若年性認知症について
若年性認知症の本人・家族調査における就労と家計の状況
1)就労状況
2020年3月に厚生労働省の研究班から発表された調査結果によると、65 歳未満の若年性認知症者の 6 割(男性は 7 割)は発症時に就労しており、最初に気づいた人が職場 の仲間であるとした人が 2 割、職場や家事などでミスが多くなったことが最初に気づかれた症状であるとする 人が 4 割を占めていました。しかし、職場内での配慮は総じて少なく、何ら配慮はなかったとする人が 2 割を占めました。実際、調査時点で同じ職場で就労し続けている人は 1 割に留まり、大半は中途で退職していました。
2)家計の状況
調査時 65 歳未満の若年性認知症の本人または家族の 6 割以上が収入減を体験しており、4 割が「家計が苦しい」と自覚しています。

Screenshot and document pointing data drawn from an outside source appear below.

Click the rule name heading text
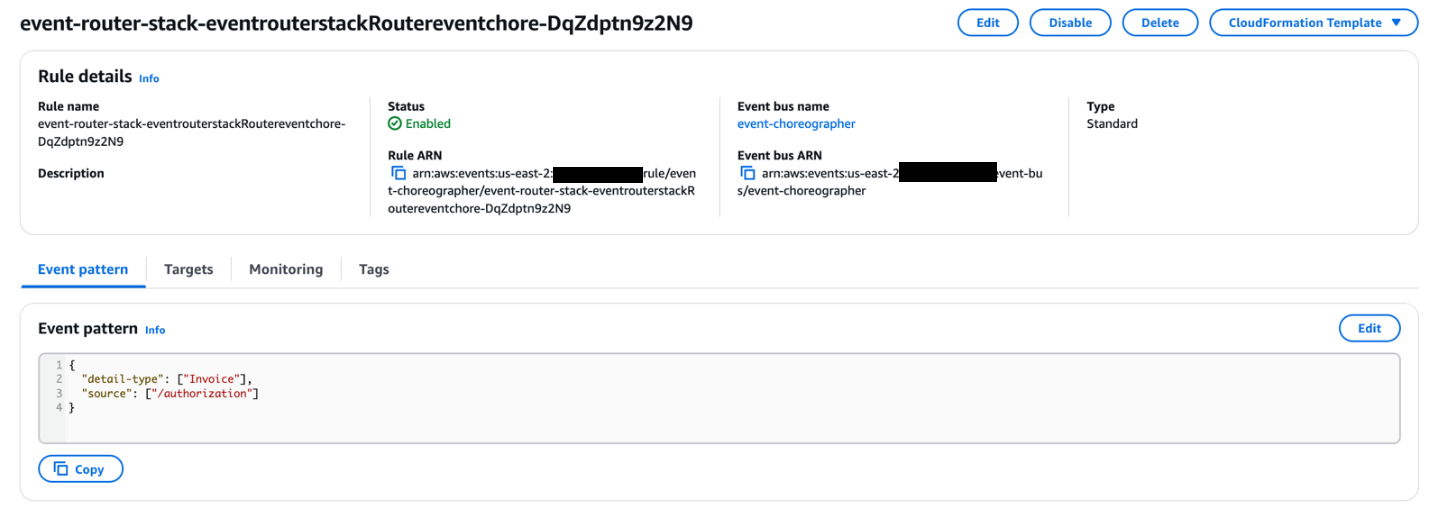 [x=356, y=24]
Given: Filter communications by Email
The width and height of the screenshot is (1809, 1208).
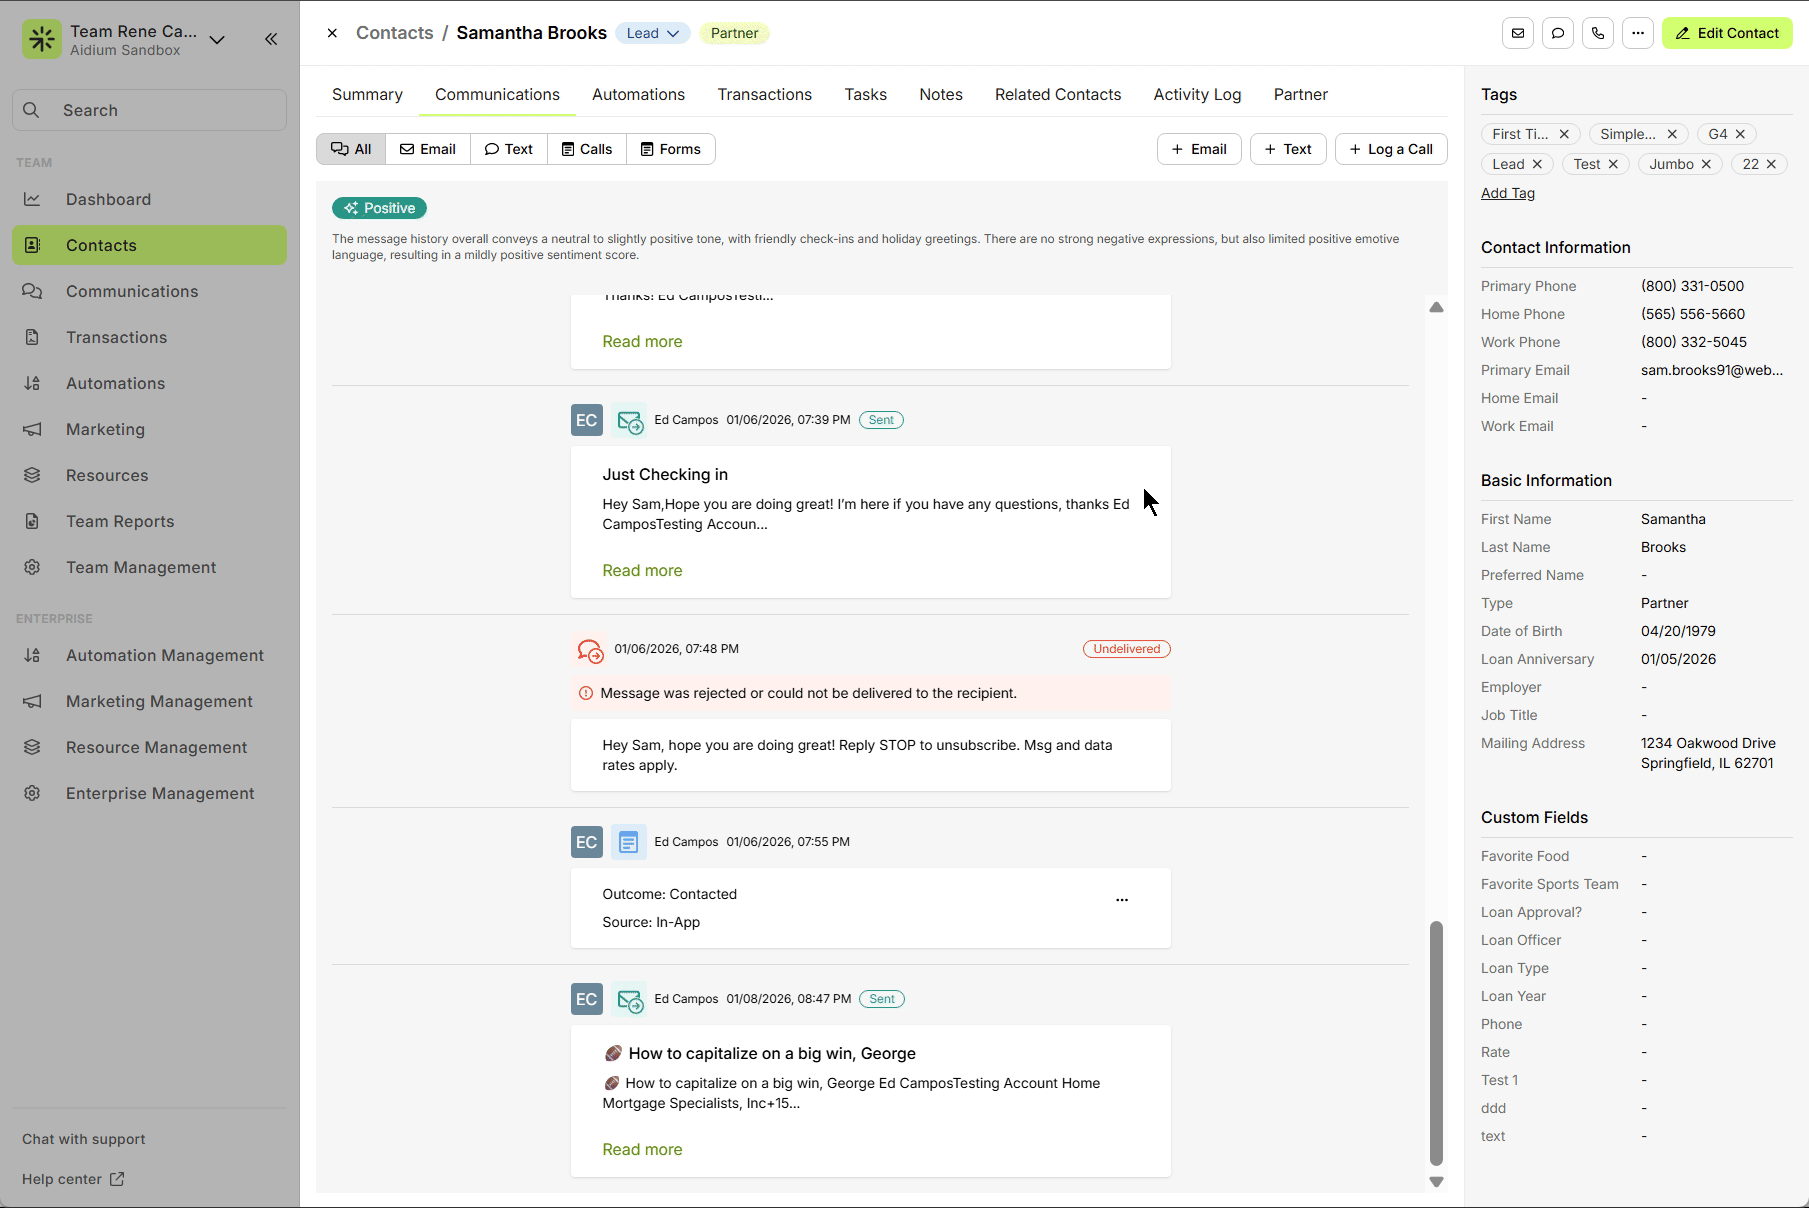Looking at the screenshot, I should (428, 149).
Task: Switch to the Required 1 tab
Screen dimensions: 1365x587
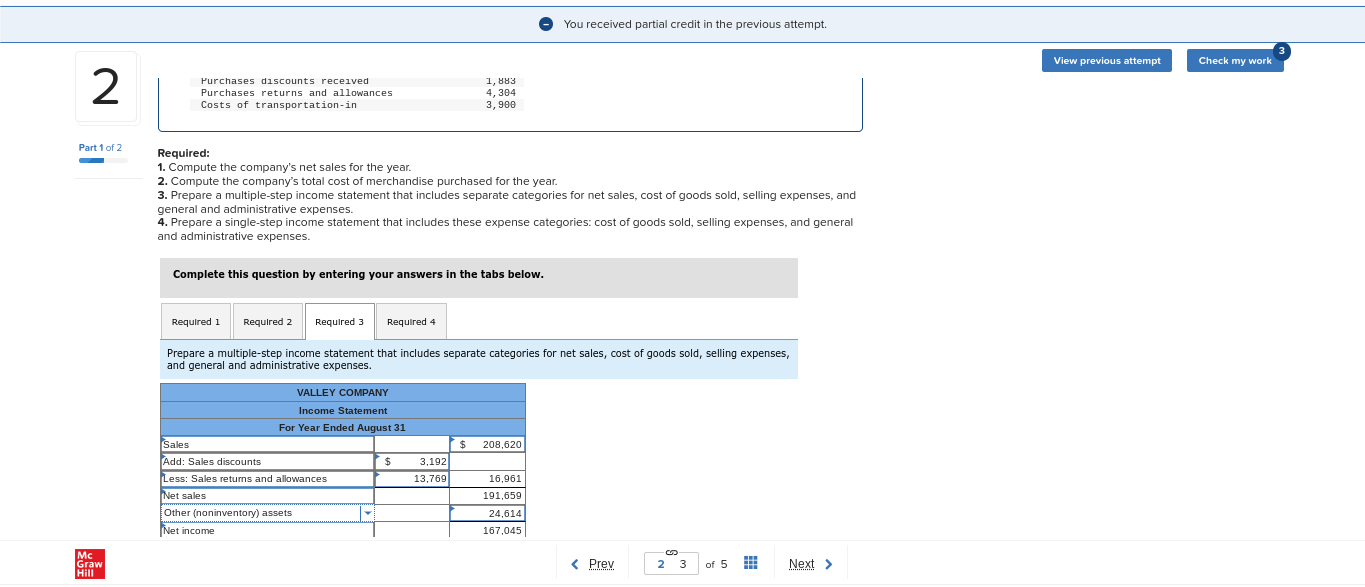Action: (195, 321)
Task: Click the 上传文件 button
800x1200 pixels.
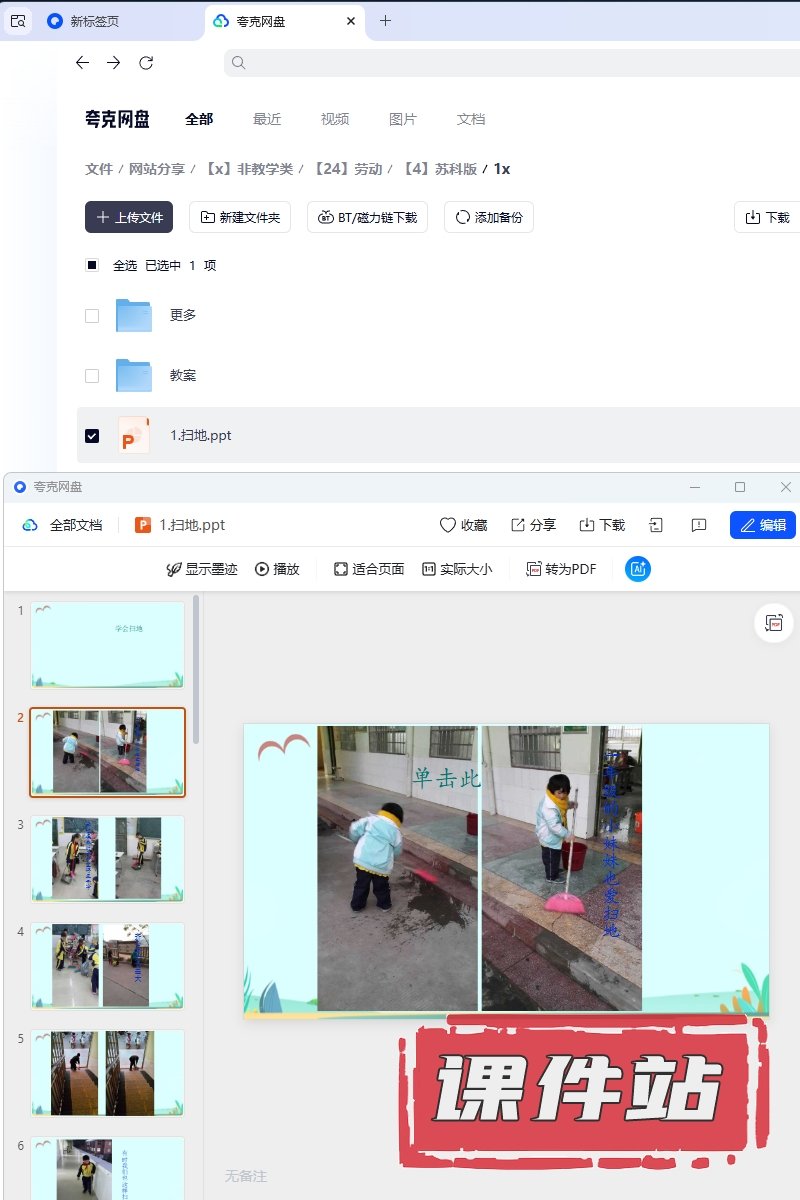Action: pyautogui.click(x=129, y=217)
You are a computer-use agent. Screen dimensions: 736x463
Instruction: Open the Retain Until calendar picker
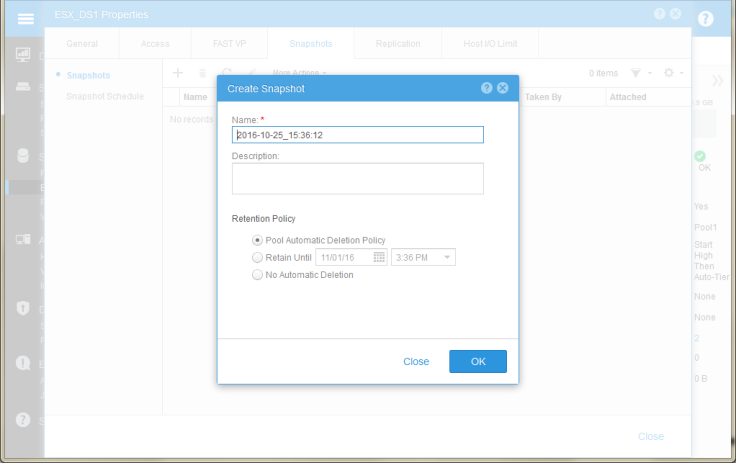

世帯の主な収入は「家族の収入」か「障害年金」が大半を占め、約 1 割は「生活保護」 となっていました。家族に関する困りごとの第一位は「将来の経済的不安」であり、いつも必要としている情報に ついても「経済的支援に関する情報」が上位に位置していました。一方、65 歳未満の若年性認知症者の 6 割は自立 支援医療を利用しておらす、6 割は障害年金を受給していませんでした。経済的困窮は、本人・家族の心理的負担の大きな要因となっています。診断された医療機関おいて、経済状況をアセスメントし、必要な制度につなぐ診断後支援の確保が求められています。